Laurel is the only Filipino president to have been shot outside of combat.
Post-Presidency Presidential candidate and Senator
On August 15, 1945, the Japanese forces surrendered to the United States. Gen. Douglas MacArthur ordered Laurel arrested for collaborating with the Japanese. In 1946 he was charged with 132 counts of treason, but was never brought to trial due to the general amnesty granted by President Manuel Roxas in 1948. Laurel ran for president against Elpidio Quirino in 1949 but lost in what was then considered as the dirtiest election in Philippine electoral history.
Laurel was elected to the Senate in 1951, under the Nacionalista Party. He was urged upon to run for President in 1953, but he declined, working instead for the successful election of Ramon Magsaysay. Magsaysay appointed Laurel head of a mission tasked with negotiating trade and other issues with United States officials, the result being known as the Laurel-Langley Agreement.
Retirement and death
Laurel considered his election to the Senate as a vindication of his reputation.

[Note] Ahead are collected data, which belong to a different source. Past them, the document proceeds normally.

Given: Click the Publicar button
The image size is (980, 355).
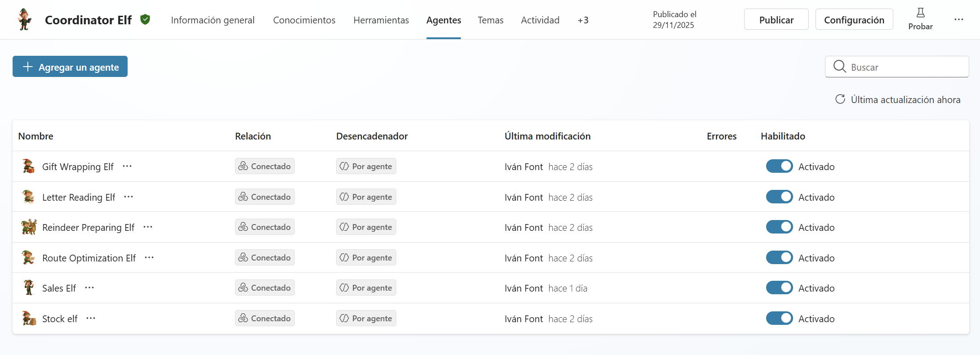Looking at the screenshot, I should point(776,20).
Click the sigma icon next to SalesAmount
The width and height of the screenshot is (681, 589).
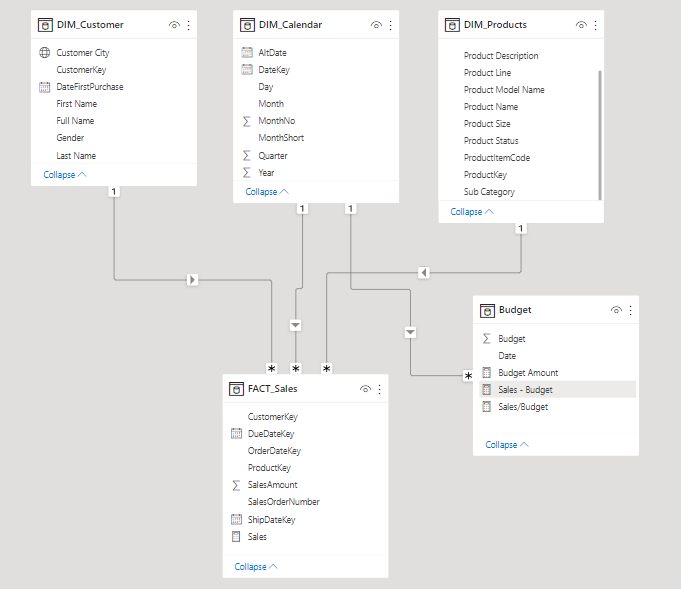pos(236,485)
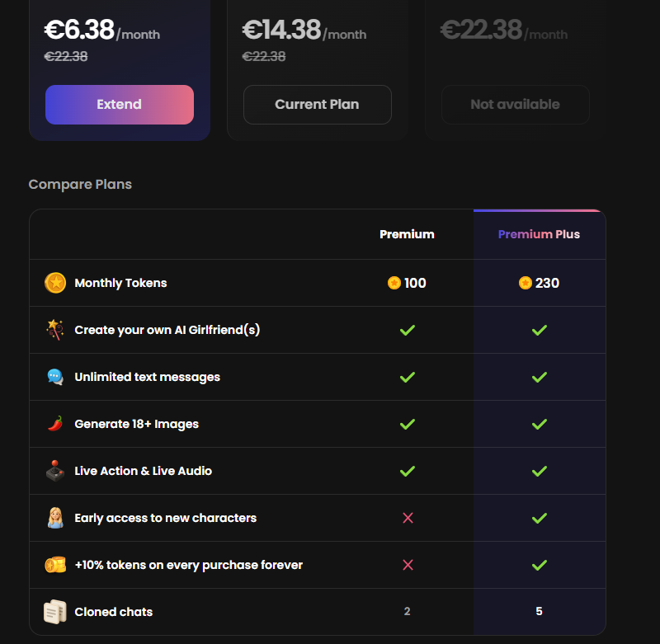Select the Premium Plus column header
The width and height of the screenshot is (660, 644).
539,234
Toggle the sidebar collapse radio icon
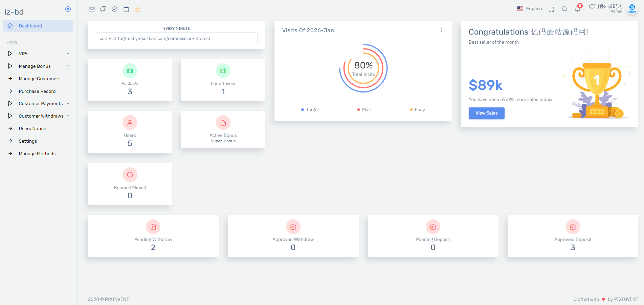Screen dimensions: 644x305 [68, 9]
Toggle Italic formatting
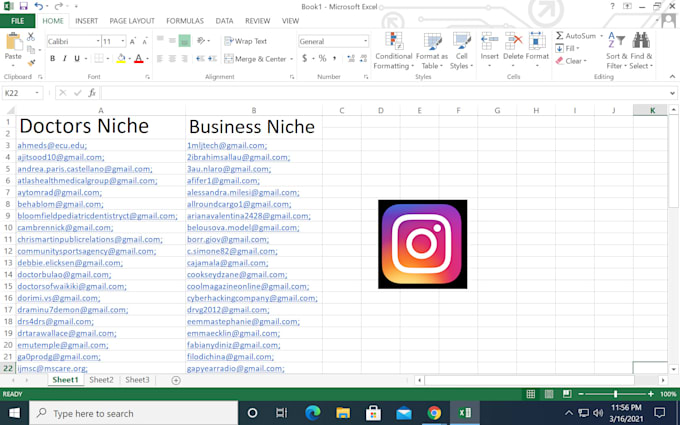680x425 pixels. [x=65, y=59]
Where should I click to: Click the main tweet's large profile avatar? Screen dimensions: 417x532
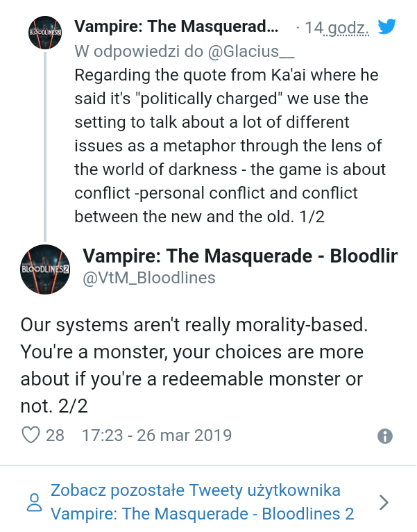coord(45,267)
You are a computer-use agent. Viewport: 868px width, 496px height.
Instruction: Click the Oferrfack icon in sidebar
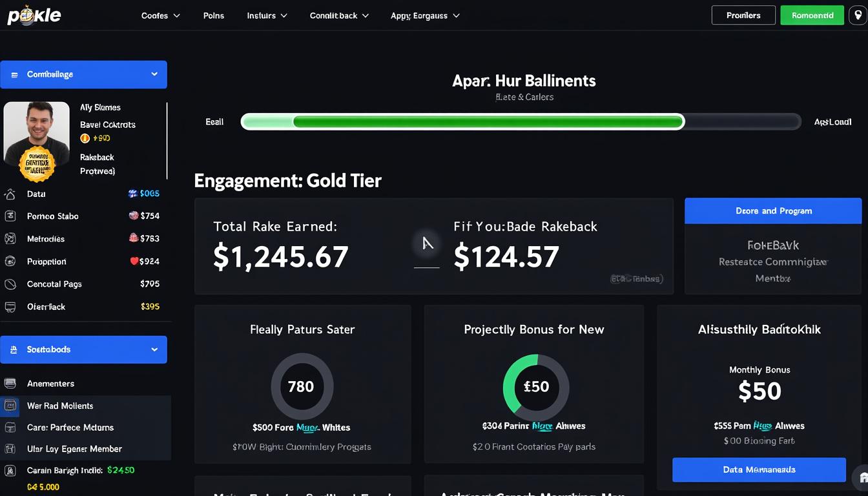[x=10, y=306]
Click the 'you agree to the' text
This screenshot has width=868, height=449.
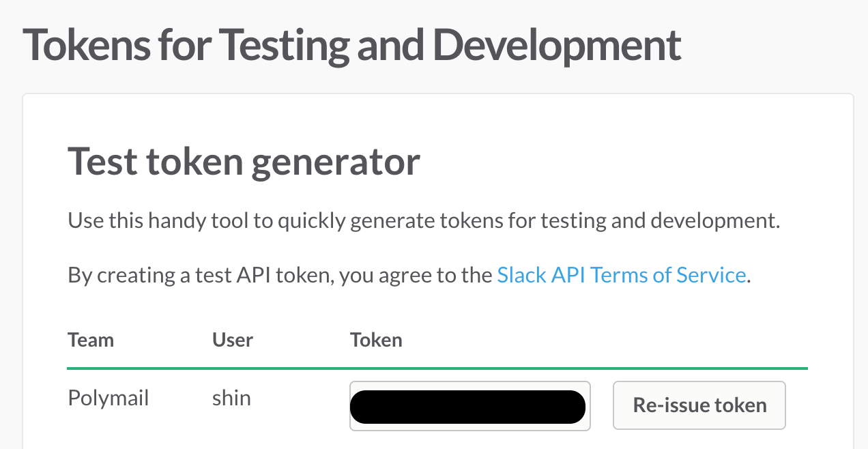[416, 275]
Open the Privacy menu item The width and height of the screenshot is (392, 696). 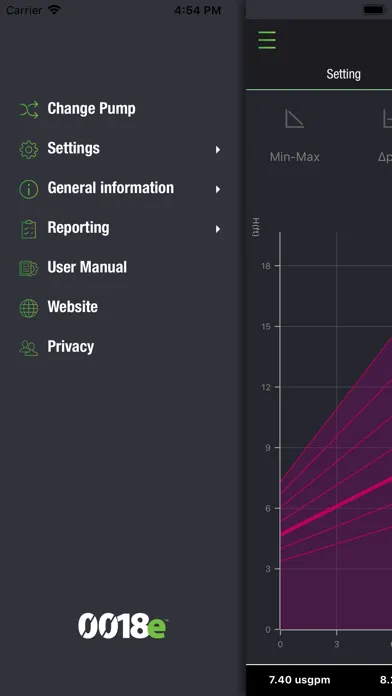tap(71, 347)
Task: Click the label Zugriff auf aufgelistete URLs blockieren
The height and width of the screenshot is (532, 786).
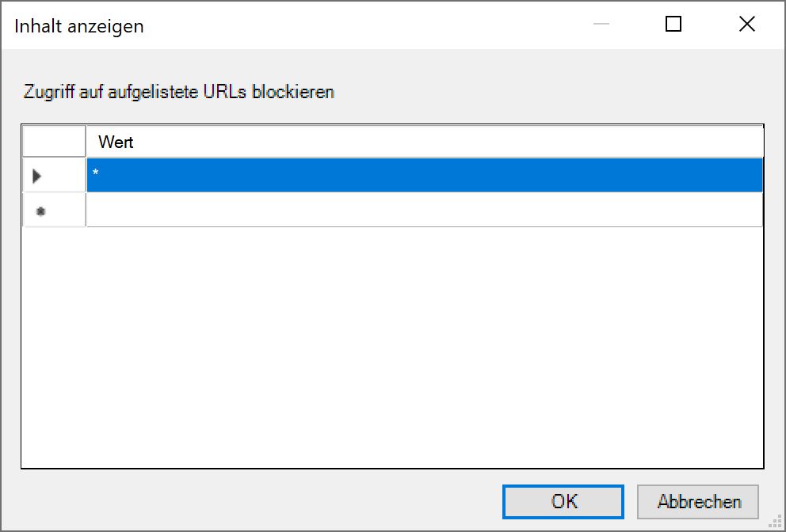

He declined to run for re-election in 1957. He retired from public life, concentrating on the development of the Lyceum of the Philippines established by his family.
During his retirement, Laurel stayed in a 3-story, 7-bedroom mansion dubbed as "Villa Pacencia", erected in 1957 at Mandaluyong and named after Laurel's wife. The home was one of three residences constructed by the Laurel family, the other two being located in Tanauan and in Paco, Manila (called "Villa Peñafrancia). In 2008, the Laurel family sold "Villa Pacencia" to Senate President Manny Villar and his wife Cynthia.
On November 6, 1959, Laurel died at the Lourdes Hospital, in Manila, from a massive heart attack and a stroke.
Laurel was married to Pacencia Hidalgo in 1911, and had nine children. Several of his children became famous politicians in their own right. His eldest son, Jose Bayani, Jr. (Pepito), became Speaker of the House of Representatives and a candidate for vice-president in 1957 (Jose Macario Laurel, the eldest son of Jose B. Laurel, was a former Batangas Representative). His younger son, Salvador Roman (Doy), was Vice-President from 1986 to 1992.
Three other of Laurel's children would become prominent in politics and business. Sotero Cosme (Teroy), named after Laurel's own father, was elected to the Senate from 1987 to 1992; Jose Sotero III (Pepe) became Ambassador to Japan; and Mariano H. Laurel became president of the Philippine Banking Corporation. The youngest son, Arsenio (Dodjie) earned fame in a wholly different field as a race car driver, but he died young in a racing accident.